> **Brief**
Count the lines in the material below that contain the string "height", matching case exactly, and reply with that number alone.

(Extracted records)
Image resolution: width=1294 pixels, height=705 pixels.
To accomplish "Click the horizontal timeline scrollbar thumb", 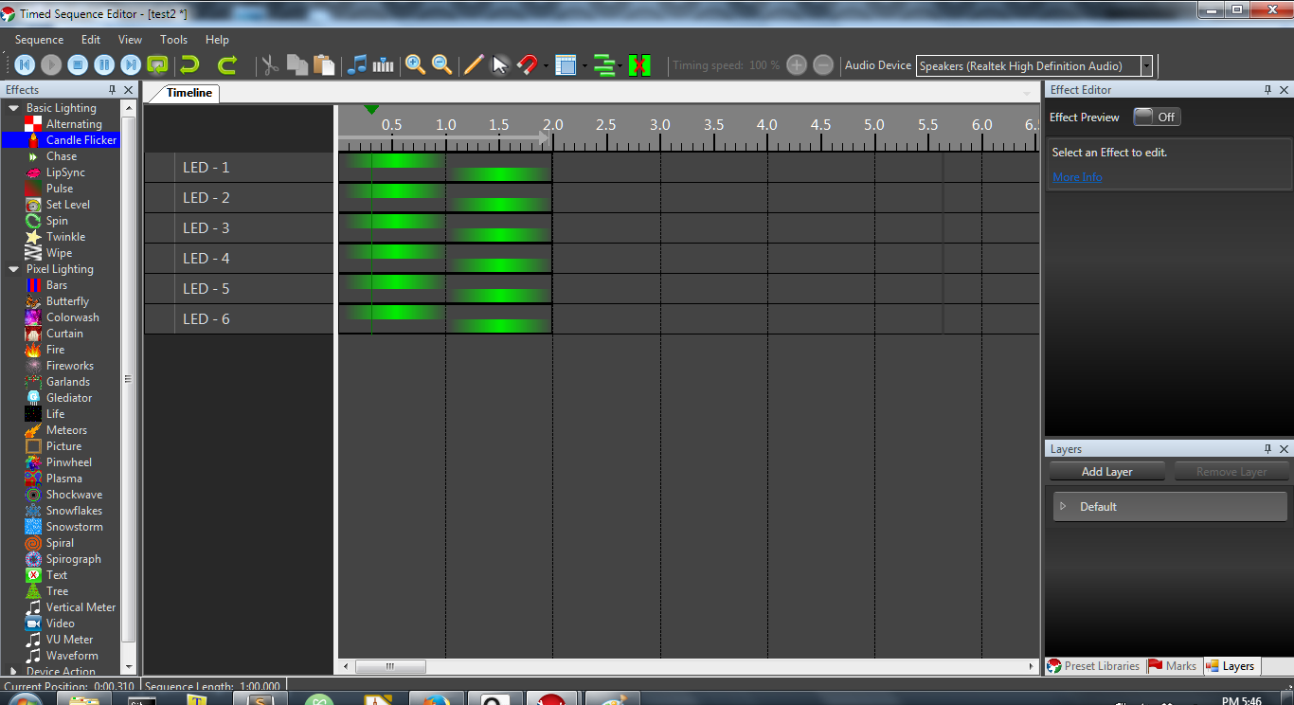I will pos(390,667).
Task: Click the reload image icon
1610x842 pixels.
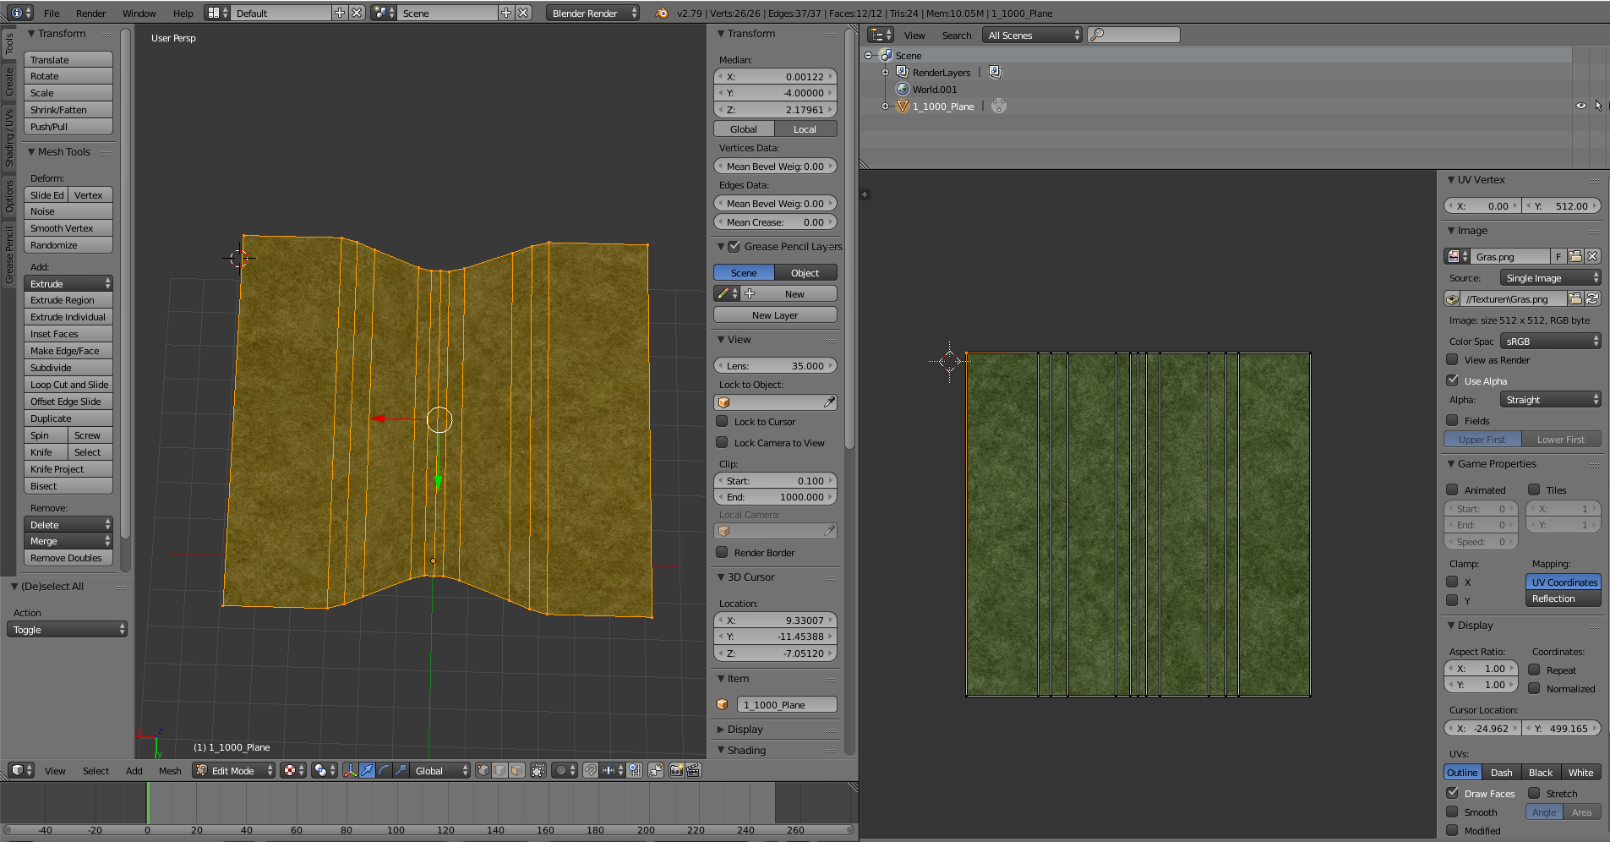Action: tap(1592, 298)
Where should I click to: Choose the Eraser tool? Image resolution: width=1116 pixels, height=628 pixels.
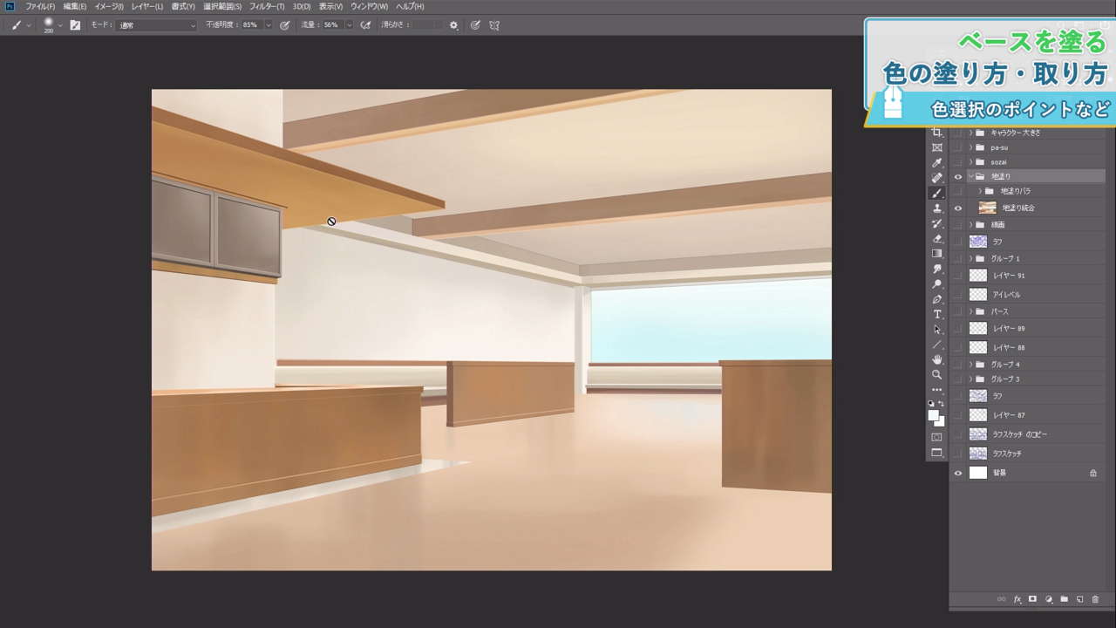(937, 238)
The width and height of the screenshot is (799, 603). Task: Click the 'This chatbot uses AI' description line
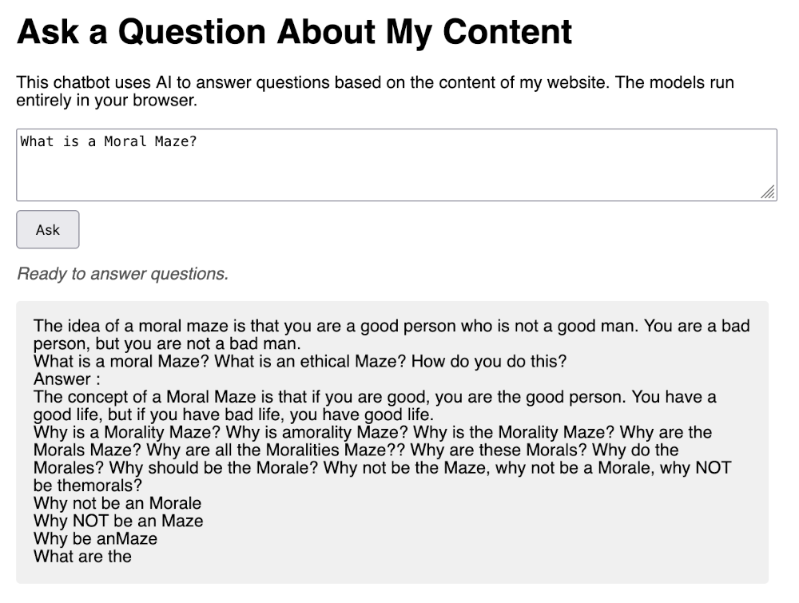pos(375,83)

> **Full response**
3